Adds the SORA values associated with the HDB transaction record dates.

`mrt_stations_nearby_and_BTO_supply.ipynb`

- Identifies the MRT stations that are within a 1km radius from each HDB flat if the opening date of the MRT station is before the flat's transaction record date. For HDB flats that do not have any MRT stations within a 1km radius, the nearest MRT station is noted. Geometric distances between points are taken into account using `GeoPandas`.
- Identifies the number of BTO flats that are launching within a 4km radius from the flat (the launch dates of the BTOs are compared with the flat's transaction record date - only launch dates that happen before the transaction record date are taken into account) and the supply of units associated with these BTOs.

`malls2kmRadius.ipynb`

- Identifies the malls that are within a 1km radius from each HDB flat if the opening date of the mall is before the flat's transaction record date. Geometric distances between points are taken into account using `geopy`.

`distance2cbd.ipynb`

- Calculates the distance from HDB to Central Business District area (Coordinate(lon=103.851784, lat=1.287953)). Geometric distances between points are taken into account using `geopy`.

`word_embedding.ipynb`

- Combine name and distance information about POIs (mrt, sch, mall)
- Convert to POI density vector using `spacy`

`pre_modelling.ipynb`

This file deals with processing the data prior to model building, including scaling for numerical features and one-hot encoding for categorical features.
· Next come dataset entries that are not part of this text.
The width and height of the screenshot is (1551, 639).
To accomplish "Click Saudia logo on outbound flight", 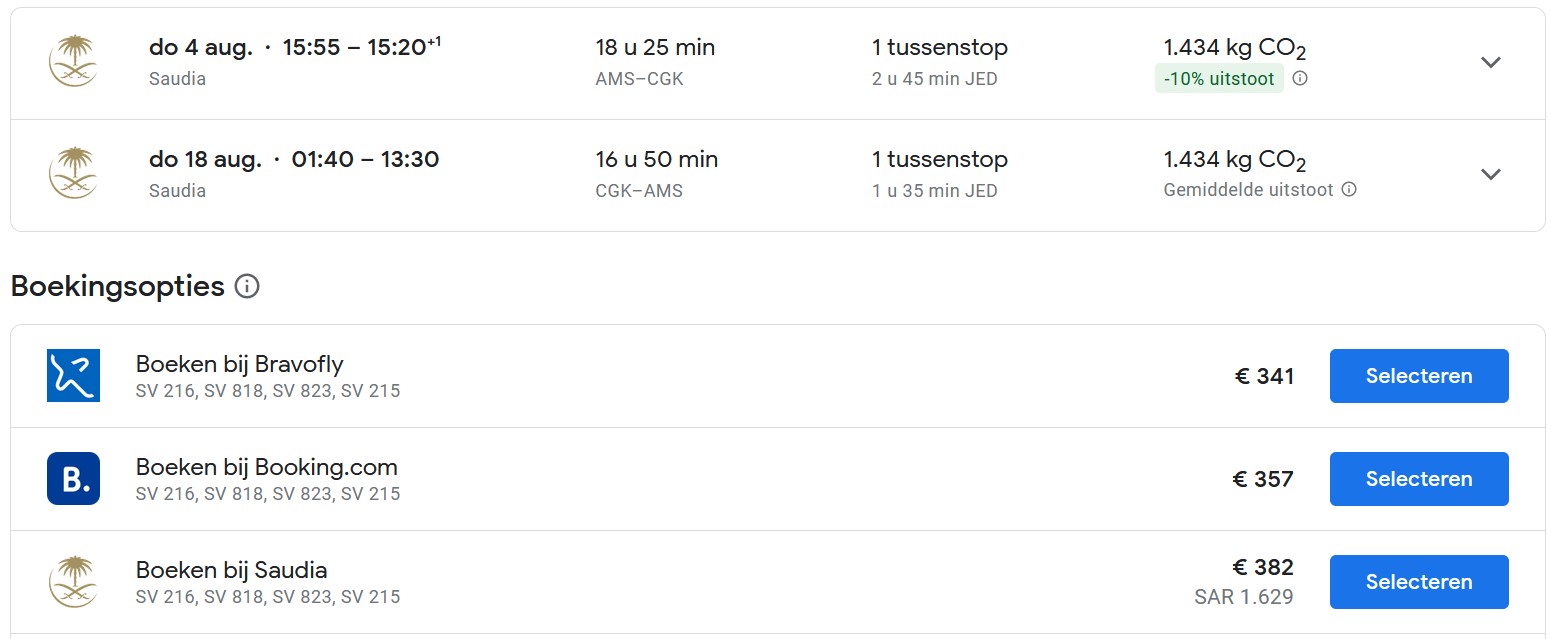I will tap(73, 61).
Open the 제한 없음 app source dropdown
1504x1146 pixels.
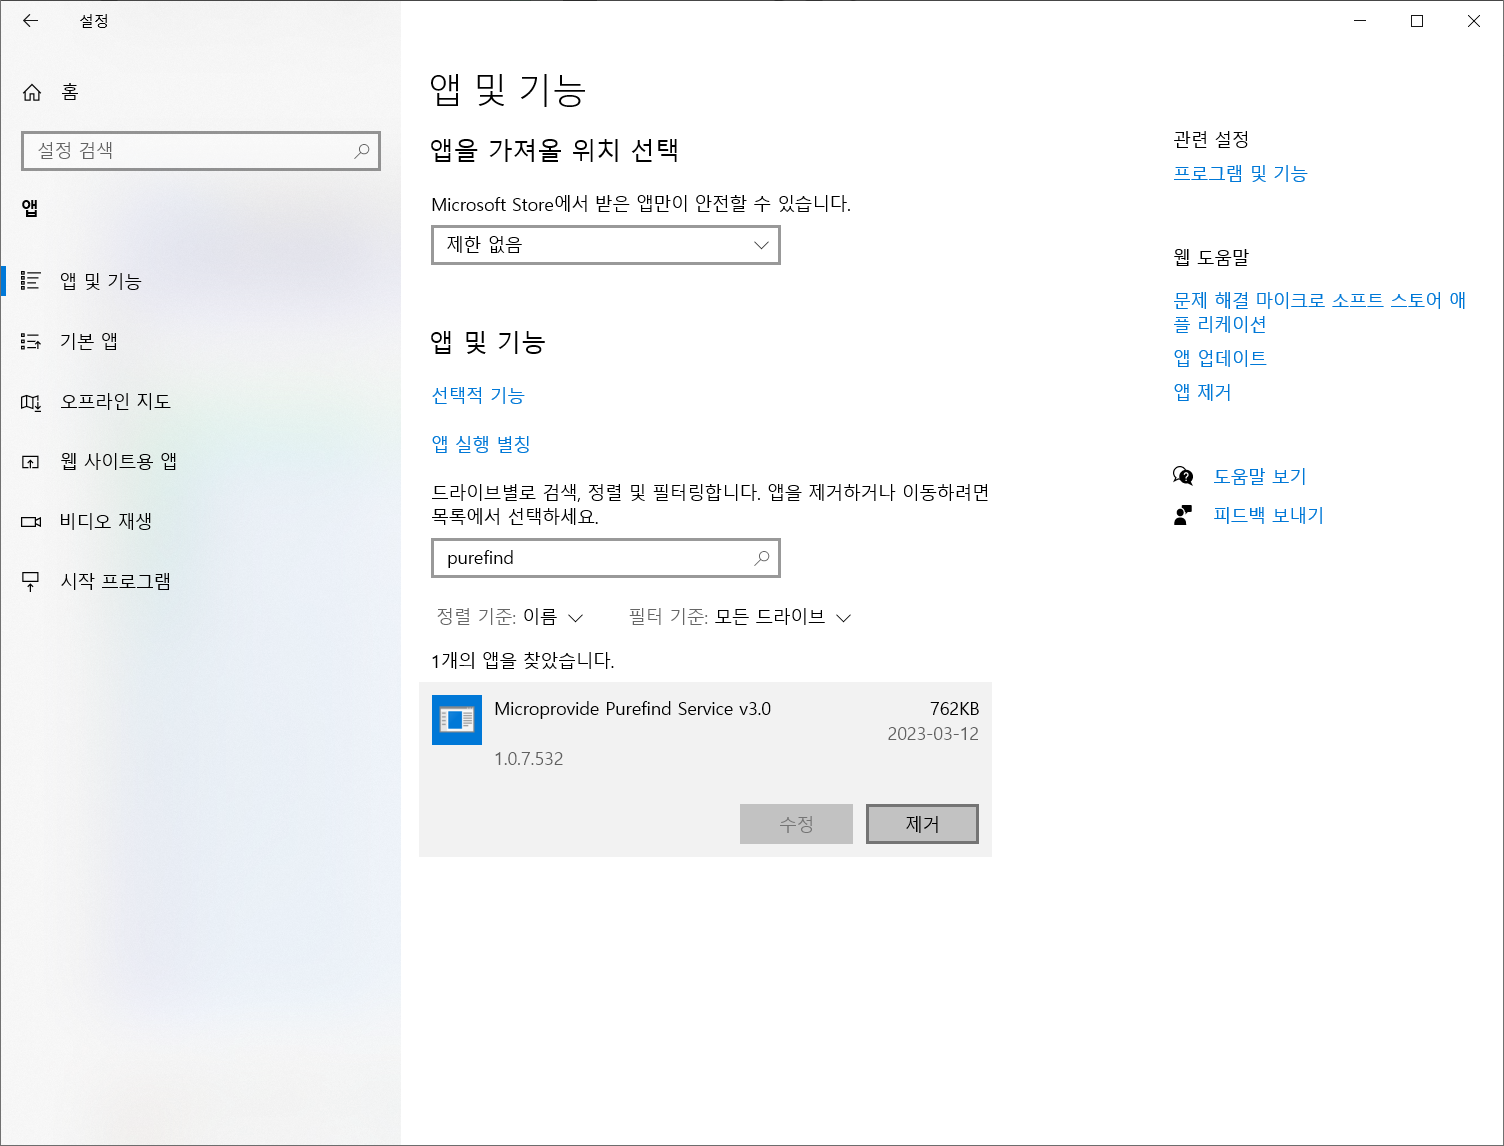[605, 245]
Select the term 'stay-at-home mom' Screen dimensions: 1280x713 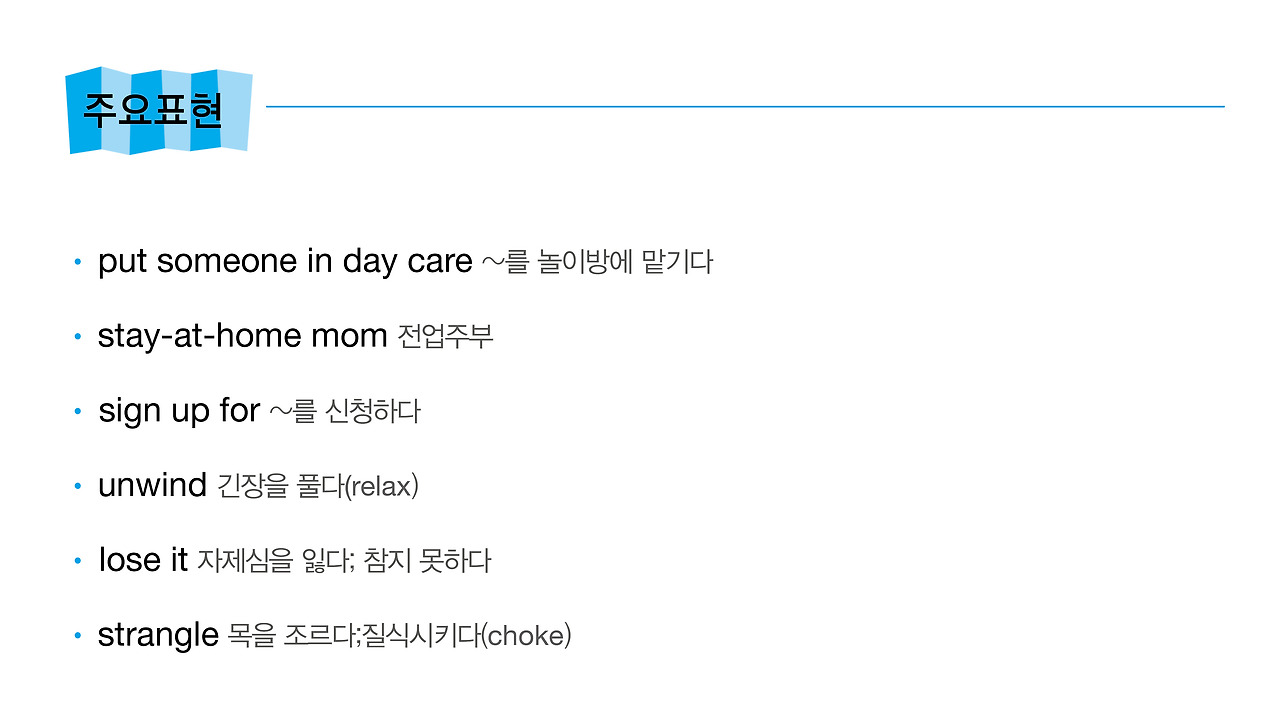point(242,336)
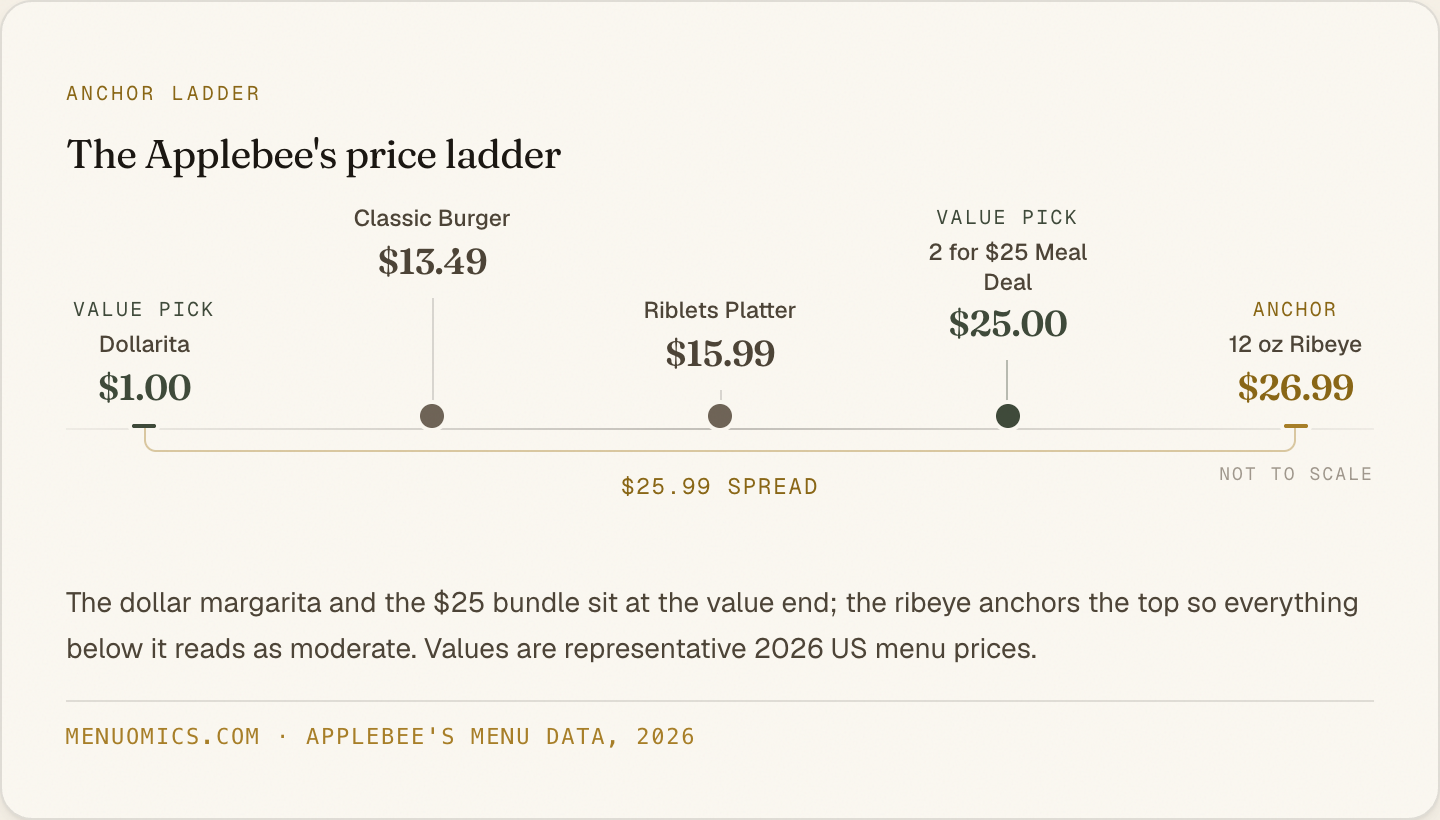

It also normalises the `resale_price` and drops relevant columns not needed for model building.

### Model Building

`xgboost_model.ipynb`

- Train xgboost regressor on working dataset
- Predict 2024 resale prices and evaluate performance

`random_forest.ipynb`

We build 2 Random Forest Regression models using Out-of-bag (OOB) method and 10-fold Cross Validation. Both models are evaluated by minimising Mean Absolute Error (MAE). Their performances across various criteria are compared against each other.

`CatBoost.ipynb`

This file utilises the Catboost gradient boosting algorithm to train the cleaned, normalised, and one-hot encoded data from `data_sklearn_models` before testing on the 2024 data. Following training, evaluation and analysis of model performance is conducted.

`gnnwr.ipynb`

This model uses incorporates geospatial features (latitude, longitude) using neural networks.

`lstm.ipynb`

We first prepare the data for model training by performing necessary preprocessing steps and splitting it into distinct sets for training, validation, and testing purposes. We then train and evaluate the Long Short-Term Memory (LSTM) neural network model.

**Properties**:
- An LSTM model with three layers and dropout regularization is used to capture temporal dependencies.
- Uses the Adam optimizer and mean squared error loss function for regression tasks.
- Overfitting is prevented with early stopping, monitoring validation loss with a patience of 5.
- The model is trained for 100 epochs with a batch size of 32, with performance evaluated on the validation set to prevent overfitting.